** Opening RECORDS TO USE block **

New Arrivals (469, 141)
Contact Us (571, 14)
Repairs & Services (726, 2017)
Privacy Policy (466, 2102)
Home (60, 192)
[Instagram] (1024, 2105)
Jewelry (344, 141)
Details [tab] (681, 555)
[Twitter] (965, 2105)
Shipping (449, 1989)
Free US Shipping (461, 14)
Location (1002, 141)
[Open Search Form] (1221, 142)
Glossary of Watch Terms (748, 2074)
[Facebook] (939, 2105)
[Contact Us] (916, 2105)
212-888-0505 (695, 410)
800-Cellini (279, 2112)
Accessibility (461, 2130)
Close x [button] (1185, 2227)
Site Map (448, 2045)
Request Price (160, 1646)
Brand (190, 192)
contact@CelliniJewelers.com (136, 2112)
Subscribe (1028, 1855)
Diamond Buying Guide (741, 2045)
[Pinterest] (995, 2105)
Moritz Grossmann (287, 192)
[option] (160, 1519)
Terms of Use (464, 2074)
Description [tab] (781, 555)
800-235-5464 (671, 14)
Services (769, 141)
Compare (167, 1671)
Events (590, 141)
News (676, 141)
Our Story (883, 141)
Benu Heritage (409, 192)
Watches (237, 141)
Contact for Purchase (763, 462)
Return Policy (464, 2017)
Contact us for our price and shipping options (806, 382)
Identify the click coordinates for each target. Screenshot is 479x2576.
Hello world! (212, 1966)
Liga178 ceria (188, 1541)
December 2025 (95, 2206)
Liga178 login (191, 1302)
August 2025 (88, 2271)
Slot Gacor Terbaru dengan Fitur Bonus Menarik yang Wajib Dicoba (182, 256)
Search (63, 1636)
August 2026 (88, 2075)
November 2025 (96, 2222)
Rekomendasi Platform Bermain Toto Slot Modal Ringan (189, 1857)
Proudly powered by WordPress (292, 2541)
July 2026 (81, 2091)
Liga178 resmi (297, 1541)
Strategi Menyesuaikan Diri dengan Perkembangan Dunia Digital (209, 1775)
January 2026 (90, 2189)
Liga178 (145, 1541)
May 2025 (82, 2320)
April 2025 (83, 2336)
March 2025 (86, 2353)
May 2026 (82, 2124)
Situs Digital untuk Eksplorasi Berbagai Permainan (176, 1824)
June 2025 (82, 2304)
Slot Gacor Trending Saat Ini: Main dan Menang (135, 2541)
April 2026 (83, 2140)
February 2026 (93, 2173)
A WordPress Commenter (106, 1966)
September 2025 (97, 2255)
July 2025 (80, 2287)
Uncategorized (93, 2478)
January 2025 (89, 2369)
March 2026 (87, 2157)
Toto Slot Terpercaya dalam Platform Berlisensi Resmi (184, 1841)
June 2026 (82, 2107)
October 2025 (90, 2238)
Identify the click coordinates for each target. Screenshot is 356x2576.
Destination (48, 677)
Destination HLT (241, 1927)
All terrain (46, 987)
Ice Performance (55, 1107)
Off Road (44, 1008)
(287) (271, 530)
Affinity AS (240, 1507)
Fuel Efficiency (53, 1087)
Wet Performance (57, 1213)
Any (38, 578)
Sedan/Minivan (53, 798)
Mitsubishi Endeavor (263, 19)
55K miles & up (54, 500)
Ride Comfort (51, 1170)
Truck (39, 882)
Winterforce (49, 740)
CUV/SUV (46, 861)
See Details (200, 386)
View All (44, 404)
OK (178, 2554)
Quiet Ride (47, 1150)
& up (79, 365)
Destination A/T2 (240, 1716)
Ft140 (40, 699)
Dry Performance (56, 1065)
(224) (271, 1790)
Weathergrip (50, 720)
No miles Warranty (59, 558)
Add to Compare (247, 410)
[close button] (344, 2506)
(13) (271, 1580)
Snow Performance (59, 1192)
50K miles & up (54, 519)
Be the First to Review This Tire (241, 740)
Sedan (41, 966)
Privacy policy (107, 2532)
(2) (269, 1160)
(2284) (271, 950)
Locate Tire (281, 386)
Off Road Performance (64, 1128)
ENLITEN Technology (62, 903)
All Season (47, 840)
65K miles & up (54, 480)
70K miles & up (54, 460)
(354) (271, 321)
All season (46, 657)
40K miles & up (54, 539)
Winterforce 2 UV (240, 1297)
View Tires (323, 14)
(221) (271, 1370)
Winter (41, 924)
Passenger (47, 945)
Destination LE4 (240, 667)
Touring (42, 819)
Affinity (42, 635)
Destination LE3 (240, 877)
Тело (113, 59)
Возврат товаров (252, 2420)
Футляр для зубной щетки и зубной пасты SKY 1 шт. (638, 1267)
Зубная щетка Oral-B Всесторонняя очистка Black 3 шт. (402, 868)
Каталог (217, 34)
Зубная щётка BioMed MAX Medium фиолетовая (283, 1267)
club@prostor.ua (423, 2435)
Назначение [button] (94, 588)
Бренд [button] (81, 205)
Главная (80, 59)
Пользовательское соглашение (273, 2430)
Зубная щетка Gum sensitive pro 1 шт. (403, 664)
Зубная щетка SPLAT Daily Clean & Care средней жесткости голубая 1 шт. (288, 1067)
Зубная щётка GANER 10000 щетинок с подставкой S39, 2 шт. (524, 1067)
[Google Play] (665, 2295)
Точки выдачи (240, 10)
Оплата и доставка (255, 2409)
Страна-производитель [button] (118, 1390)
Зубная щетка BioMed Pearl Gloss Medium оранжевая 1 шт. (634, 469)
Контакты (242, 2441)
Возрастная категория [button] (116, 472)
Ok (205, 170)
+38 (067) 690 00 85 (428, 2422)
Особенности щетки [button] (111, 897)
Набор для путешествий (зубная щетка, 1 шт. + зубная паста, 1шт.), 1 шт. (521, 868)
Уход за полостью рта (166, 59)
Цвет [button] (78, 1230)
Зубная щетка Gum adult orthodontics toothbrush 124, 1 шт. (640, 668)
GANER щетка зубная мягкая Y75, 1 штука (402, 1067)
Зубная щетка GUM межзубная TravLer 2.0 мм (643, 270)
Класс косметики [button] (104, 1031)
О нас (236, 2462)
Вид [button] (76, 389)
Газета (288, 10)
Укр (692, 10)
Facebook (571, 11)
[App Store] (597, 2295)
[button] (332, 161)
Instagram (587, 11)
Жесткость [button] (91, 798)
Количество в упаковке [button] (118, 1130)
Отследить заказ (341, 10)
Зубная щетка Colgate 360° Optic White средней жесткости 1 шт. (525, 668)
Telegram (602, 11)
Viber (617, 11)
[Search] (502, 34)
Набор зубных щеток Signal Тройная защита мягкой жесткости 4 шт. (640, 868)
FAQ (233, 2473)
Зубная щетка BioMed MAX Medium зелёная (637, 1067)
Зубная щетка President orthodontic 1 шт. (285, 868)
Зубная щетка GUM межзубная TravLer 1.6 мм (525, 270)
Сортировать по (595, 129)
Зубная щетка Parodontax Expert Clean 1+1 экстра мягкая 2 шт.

** Closing RECORDS TO USE block **

Could you restate every entry verbatim, please?

** SOLUTION FOR THIS PROBLEM **
New Arrivals (469, 141)
Contact Us (571, 14)
Repairs & Services (726, 2017)
Privacy Policy (466, 2102)
Home (60, 192)
[Instagram] (1024, 2105)
Jewelry (344, 141)
Details [tab] (681, 555)
[Twitter] (965, 2105)
Shipping (449, 1989)
Free US Shipping (461, 14)
Location (1002, 141)
[Open Search Form] (1221, 142)
Glossary of Watch Terms (748, 2074)
[Facebook] (939, 2105)
[Contact Us] (916, 2105)
212-888-0505 (695, 410)
800-Cellini (279, 2112)
Accessibility (461, 2130)
Close x [button] (1185, 2227)
Site Map (448, 2045)
Request Price (160, 1646)
Brand (190, 192)
contact@CelliniJewelers.com (136, 2112)
Subscribe (1028, 1855)
Diamond Buying Guide (741, 2045)
[Pinterest] (995, 2105)
Moritz Grossmann (287, 192)
[option] (160, 1519)
Terms of Use (464, 2074)
Description [tab] (781, 555)
800-235-5464 (671, 14)
Services (769, 141)
Compare (167, 1671)
Events (590, 141)
News (676, 141)
Our Story (883, 141)
Benu Heritage (409, 192)
Watches (237, 141)
Contact for Purchase (763, 462)
Return Policy (464, 2017)
Contact us for our price and shipping options (806, 382)
Identify the click coordinates for each target. Screenshot is 479x2576.
Hello world! (212, 1966)
Liga178 ceria (188, 1541)
December 2025 (95, 2206)
Liga178 login (191, 1302)
August 2025 (88, 2271)
Slot Gacor Terbaru dengan Fitur Bonus Menarik yang Wajib Dicoba (182, 256)
Search (63, 1636)
August 2026 (88, 2075)
November 2025 (96, 2222)
Rekomendasi Platform Bermain Toto Slot Modal Ringan (189, 1857)
Proudly powered by WordPress (292, 2541)
July 2026 (81, 2091)
Liga178 resmi (297, 1541)
Strategi Menyesuaikan Diri dengan Perkembangan Dunia Digital (209, 1775)
January 2026 (90, 2189)
Liga178 (145, 1541)
May 2025 (82, 2320)
April 2025 (83, 2336)
March 2025 (86, 2353)
May 2026 (82, 2124)
Situs Digital untuk Eksplorasi Berbagai Permainan (176, 1824)
June 2025 (82, 2304)
Slot Gacor Trending Saat Ini: Main dan Menang (135, 2541)
April 2026 (83, 2140)
February 2026 (93, 2173)
A WordPress Commenter (106, 1966)
September 2025 (97, 2255)
July 2025 (80, 2287)
Uncategorized (93, 2478)
January 2025 (89, 2369)
March 2026 (87, 2157)
Toto Slot Terpercaya dalam Platform Berlisensi Resmi (184, 1841)
June 2026 (82, 2107)
October 2025 (90, 2238)
Identify the click coordinates for each target. Screenshot is 356x2576.
Destination (48, 677)
Destination HLT (241, 1927)
All terrain (46, 987)
Ice Performance (55, 1107)
Off Road (44, 1008)
(287) (271, 530)
Affinity AS (240, 1507)
Fuel Efficiency (53, 1087)
Wet Performance (57, 1213)
Any (38, 578)
Sedan/Minivan (53, 798)
Mitsubishi Endeavor (263, 19)
55K miles & up (54, 500)
Ride Comfort (51, 1170)
Truck (39, 882)
Winterforce (49, 740)
CUV/SUV (46, 861)
See Details (200, 386)
View All (44, 404)
OK (178, 2554)
Quiet Ride (47, 1150)
& up (79, 365)
Destination A/T2 (240, 1716)
Ft140 (40, 699)
Dry Performance (56, 1065)
(224) (271, 1790)
Weathergrip (50, 720)
No miles Warranty (59, 558)
Add to Compare (247, 410)
[close button] (344, 2506)
(13) (271, 1580)
Snow Performance (59, 1192)
50K miles & up (54, 519)
Be the First to Review This Tire (241, 740)
Sedan (41, 966)
Privacy policy (107, 2532)
(2) (269, 1160)
(2284) (271, 950)
Locate Tire (281, 386)
Off Road Performance (64, 1128)
ENLITEN Technology (62, 903)
All Season (47, 840)
65K miles & up (54, 480)
70K miles & up (54, 460)
(354) (271, 321)
All season (46, 657)
40K miles & up (54, 539)
Winterforce 2 UV (240, 1297)
View Tires (323, 14)
(221) (271, 1370)
Winter (41, 924)
Passenger (47, 945)
Destination LE4 (240, 667)
Touring (42, 819)
Affinity (42, 635)
Destination LE3 (240, 877)
Тело (113, 59)
Возврат товаров (252, 2420)
Футляр для зубной щетки и зубной пасты SKY 1 шт. (638, 1267)
Зубная щетка Oral-B Всесторонняя очистка Black 3 шт. (402, 868)
Каталог (217, 34)
Зубная щётка BioMed MAX Medium фиолетовая (283, 1267)
club@prostor.ua (423, 2435)
Назначение [button] (94, 588)
Бренд [button] (81, 205)
Главная (80, 59)
Пользовательское соглашение (273, 2430)
Зубная щетка Gum sensitive pro 1 шт. (403, 664)
Зубная щетка SPLAT Daily Clean & Care средней жесткости голубая 1 шт. (288, 1067)
Зубная щётка GANER 10000 щетинок с подставкой S39, 2 шт. (524, 1067)
[Google Play] (665, 2295)
Точки выдачи (240, 10)
Оплата и доставка (255, 2409)
Страна-производитель [button] (118, 1390)
Зубная щетка BioMed Pearl Gloss Medium оранжевая 1 шт. (634, 469)
Контакты (242, 2441)
Возрастная категория [button] (116, 472)
Ok (205, 170)
+38 (067) 690 00 85 (428, 2422)
Особенности щетки [button] (111, 897)
Набор для путешествий (зубная щетка, 1 шт. + зубная паста, 1шт.), 1 шт. (521, 868)
Уход за полостью рта (166, 59)
Цвет [button] (78, 1230)
Зубная щетка Gum adult orthodontics toothbrush 124, 1 шт. (640, 668)
GANER щетка зубная мягкая Y75, 1 штука (402, 1067)
Зубная щетка GUM межзубная TravLer 2.0 мм (643, 270)
Класс косметики [button] (104, 1031)
О нас (236, 2462)
Вид [button] (76, 389)
Газета (288, 10)
Укр (692, 10)
Facebook (571, 11)
[App Store] (597, 2295)
[button] (332, 161)
Instagram (587, 11)
Жесткость [button] (91, 798)
Количество в упаковке [button] (118, 1130)
Отследить заказ (341, 10)
Зубная щетка Colgate 360° Optic White средней жесткости 1 шт. (525, 668)
Telegram (602, 11)
Viber (617, 11)
[Search] (502, 34)
Набор зубных щеток Signal Тройная защита мягкой жесткости 4 шт. (640, 868)
FAQ (233, 2473)
Зубная щетка BioMed MAX Medium зелёная (637, 1067)
Зубная щетка President orthodontic 1 шт. (285, 868)
Зубная щетка GUM межзубная TravLer 1.6 мм (525, 270)
Сортировать по (595, 129)
Зубная щетка Parodontax Expert Clean 1+1 экстра мягкая 2 шт.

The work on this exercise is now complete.